EcoAlert: Killer Heat Waves Predicted for U.S. through Century

nrdc.org 

                      Infrared-image-of-nyc-heat-loss-from-city-buildings

By the end of the 21st century, heatwaves caused by global warming could kill 150,000 people who would otherwise live. The US Natural Resources Defense Council (NRDC) estimates how many extreme heat events will hit the US this century, assuming greenhouse gas emissions continue on their current path. Climate models suggest that by 2099 the 40 most populous cities will have approximately eight times as many days of extreme heat per year as today.


About 1330 Americans die each year from extreme heat events.
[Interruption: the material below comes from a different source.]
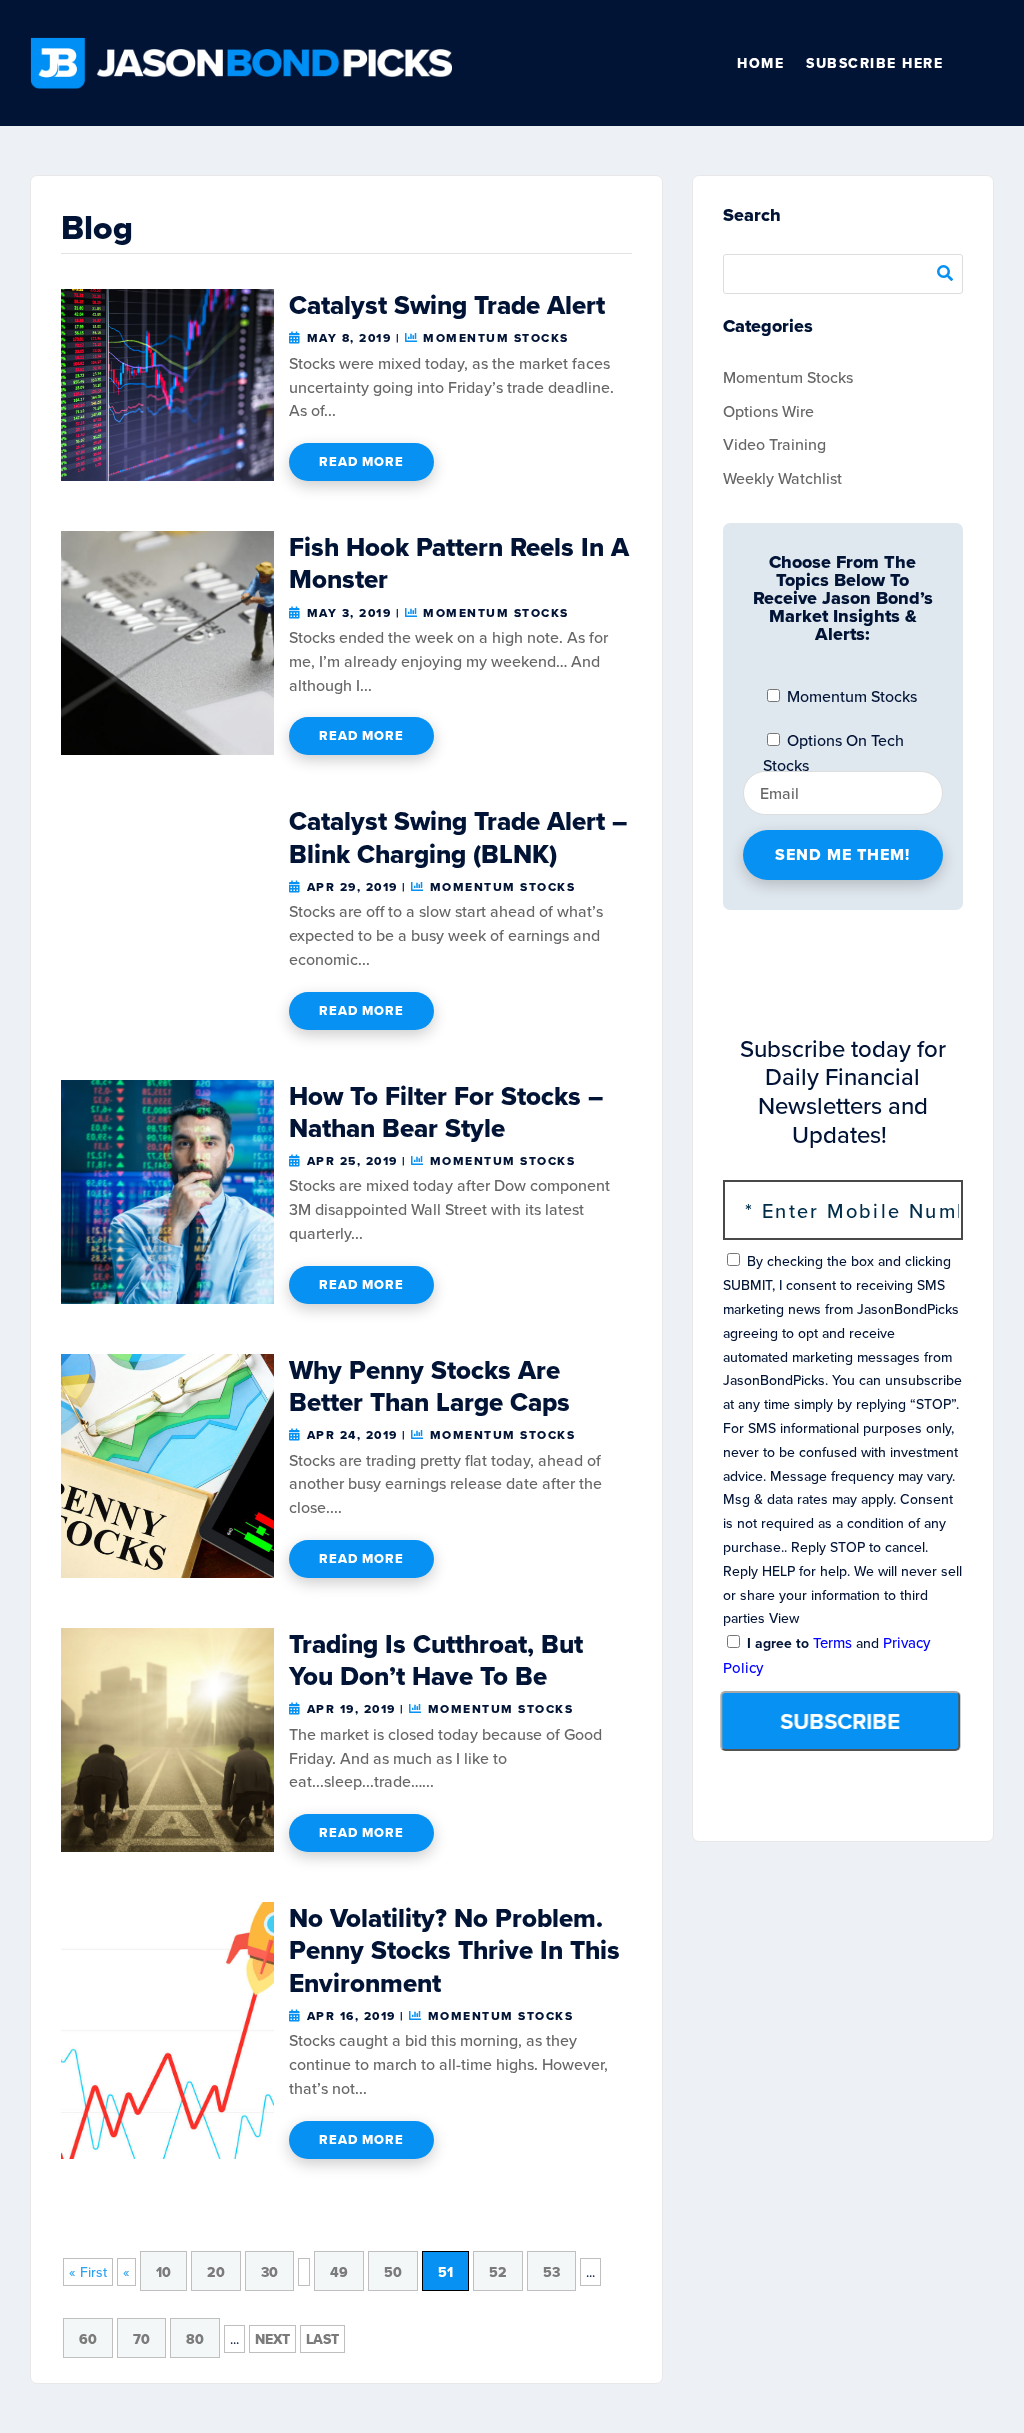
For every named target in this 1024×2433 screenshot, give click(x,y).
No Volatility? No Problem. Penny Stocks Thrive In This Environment (454, 1950)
That figure will rise to about 4600 by 2099, giving a total of more than 150,000 extra deaths by the end of the century, according to the report – "Killer Summer Heat: Projected death toll from rising temperatures in America due to climate change."Louisville in Kentucky will be the most imapcted city, with an extra 19,000 deaths by 2099. By comparision, the European heatwave of 2003 killed 35,000 people.

The figure may actually be an underestimate, because the US population is ageing and older people are more vulnerable to heat.

Cities can use forecasting systems to warn people of imminent heatwaves and protect at-risk residents, says the NRDC's climate and clean air campaign director Peter Altman. "But no preventive measures can keep up with the added risk due to rising temperatures, so the other solution is to reduce the pollution driving climate change."